The Runaway Soul: A Novel

Harold Brodkey

Language: English

Publisher: Open Road Media

Published: Jun 17, 2013

Pages: 1151
ABC: 1

Description:

**Harold Brodkey’s acclaimed novel is a mesmerizing work of literary genius, exploring the momentous events in the life of a family in twentieth-century St. Louis, and a writer still haunted by a childhood tragedy **

First published in 1991, *The Runaway Soul* took Harold Brodkey more than three decades to complete. This sprawling novel has since been eagerly embraced by readers and critics alike, earning Brodkey the epithet of an “American Proust.” Told by Wiley Silenowicz, Brodkey’s fictional alter ego, the story snakes back and forth across the unforgettable events of a life. Following the traumatic death of his mother, Wiley recalls his troubling childhood in the care of his cousins: smooth-talking S. L. Silenowicz, his beautiful, emotionally deficient wife, Lila, and their abusive daughter, Nonie, who torments Wiley to no end.

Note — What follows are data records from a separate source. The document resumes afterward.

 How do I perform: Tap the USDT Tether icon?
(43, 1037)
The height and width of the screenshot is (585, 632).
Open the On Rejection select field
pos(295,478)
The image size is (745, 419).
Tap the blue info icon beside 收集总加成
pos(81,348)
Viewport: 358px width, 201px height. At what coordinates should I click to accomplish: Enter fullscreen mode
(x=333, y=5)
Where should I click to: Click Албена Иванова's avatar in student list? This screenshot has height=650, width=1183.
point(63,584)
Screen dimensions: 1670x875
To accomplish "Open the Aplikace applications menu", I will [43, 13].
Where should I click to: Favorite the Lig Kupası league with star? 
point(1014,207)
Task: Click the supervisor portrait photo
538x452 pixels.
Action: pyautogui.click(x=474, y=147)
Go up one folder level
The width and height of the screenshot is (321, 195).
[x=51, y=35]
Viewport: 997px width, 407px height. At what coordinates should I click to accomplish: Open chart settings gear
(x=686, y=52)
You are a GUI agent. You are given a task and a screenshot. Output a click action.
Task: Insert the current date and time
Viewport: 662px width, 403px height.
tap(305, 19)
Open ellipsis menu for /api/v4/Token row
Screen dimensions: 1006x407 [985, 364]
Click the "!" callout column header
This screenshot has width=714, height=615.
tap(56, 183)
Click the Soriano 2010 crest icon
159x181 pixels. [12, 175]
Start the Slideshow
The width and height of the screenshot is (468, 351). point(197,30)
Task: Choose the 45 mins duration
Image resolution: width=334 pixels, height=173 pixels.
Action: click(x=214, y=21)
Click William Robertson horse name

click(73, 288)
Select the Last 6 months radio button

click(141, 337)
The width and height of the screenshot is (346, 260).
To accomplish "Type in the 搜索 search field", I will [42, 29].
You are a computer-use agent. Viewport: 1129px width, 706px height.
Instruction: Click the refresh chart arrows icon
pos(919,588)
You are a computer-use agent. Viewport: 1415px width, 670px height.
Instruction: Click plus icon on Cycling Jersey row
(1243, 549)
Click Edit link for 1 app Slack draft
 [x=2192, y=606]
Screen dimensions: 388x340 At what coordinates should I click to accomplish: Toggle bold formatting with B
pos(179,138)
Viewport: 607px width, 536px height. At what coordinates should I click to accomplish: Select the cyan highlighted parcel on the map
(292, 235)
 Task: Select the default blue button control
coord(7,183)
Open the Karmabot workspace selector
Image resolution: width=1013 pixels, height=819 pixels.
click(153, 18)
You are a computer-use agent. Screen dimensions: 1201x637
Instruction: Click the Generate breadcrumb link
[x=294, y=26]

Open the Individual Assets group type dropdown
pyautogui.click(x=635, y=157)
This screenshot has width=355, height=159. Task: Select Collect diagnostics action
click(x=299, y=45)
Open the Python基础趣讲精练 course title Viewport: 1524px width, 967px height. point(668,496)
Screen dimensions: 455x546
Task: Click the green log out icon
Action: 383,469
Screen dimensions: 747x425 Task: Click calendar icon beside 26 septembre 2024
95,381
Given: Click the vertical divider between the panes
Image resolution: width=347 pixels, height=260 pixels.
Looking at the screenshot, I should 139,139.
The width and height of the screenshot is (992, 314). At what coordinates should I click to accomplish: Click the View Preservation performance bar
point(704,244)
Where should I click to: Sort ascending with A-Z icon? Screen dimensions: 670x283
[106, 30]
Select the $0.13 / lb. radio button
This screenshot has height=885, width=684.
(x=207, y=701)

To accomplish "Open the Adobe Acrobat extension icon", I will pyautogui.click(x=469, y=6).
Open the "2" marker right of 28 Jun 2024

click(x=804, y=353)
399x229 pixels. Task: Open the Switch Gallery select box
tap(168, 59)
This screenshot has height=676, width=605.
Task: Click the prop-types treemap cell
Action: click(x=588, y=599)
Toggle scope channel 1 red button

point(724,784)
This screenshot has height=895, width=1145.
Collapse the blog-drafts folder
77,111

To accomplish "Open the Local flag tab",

In language that soars and hypnotizes, *The Runaway Soul *fearlessly explores youth and adulthood, love and loss, sex and death, marriage and family, tracing upon one man’s odyssey through a troubling world. More than two decades after it first appeared in print, Harold Brodkey’s magnum opus remains one of the finest literary works produced by an American novelist in the twentieth century.

**

### From Publishers Weekly

Exquisitely sensitive and introspective narrator Wiley Silenowicz looks back over a painful childhood and youth in this sometimes brilliant, but more often turgid and self-indulgent novel.
Copyright 1992 Reed Business Information, Inc.

### From Library Journal

The most famous unpublished work in America, Brodkey's eagerly anticipated novel has finally arrived--dense, ambitious, and over 800 pages long. Its hero is Wiley Silenowicz, adopted in 1930 and raised by his cousins S.L. and Lila Silenowicz in St. Louis. Not quite as crafty as his name, but possessed of a fiercely observant intelligence that unfolds experience endlessly like a flower, Wiley must abide a glamorous, self-absorbed mother, an obnoxious sister, and a smooth-talking father who says things like, "I won't wear another man's shoes . . . but I'll tell another man's jokes. . . . I'm the father to another man's child." In the course of the novel, Wiley grows up, observes his parents, suffers his sister, experiences sexual longing and then sex. In short, nothing much happens except language--Brodkey's lush, carefully observed antidote to minimalism that will alternately enthrall and exasperate readers. The result? Brilliant, maddening, and essential for readers of good literature everywhere. Previewed in Prepub Alert, LJ 7/91.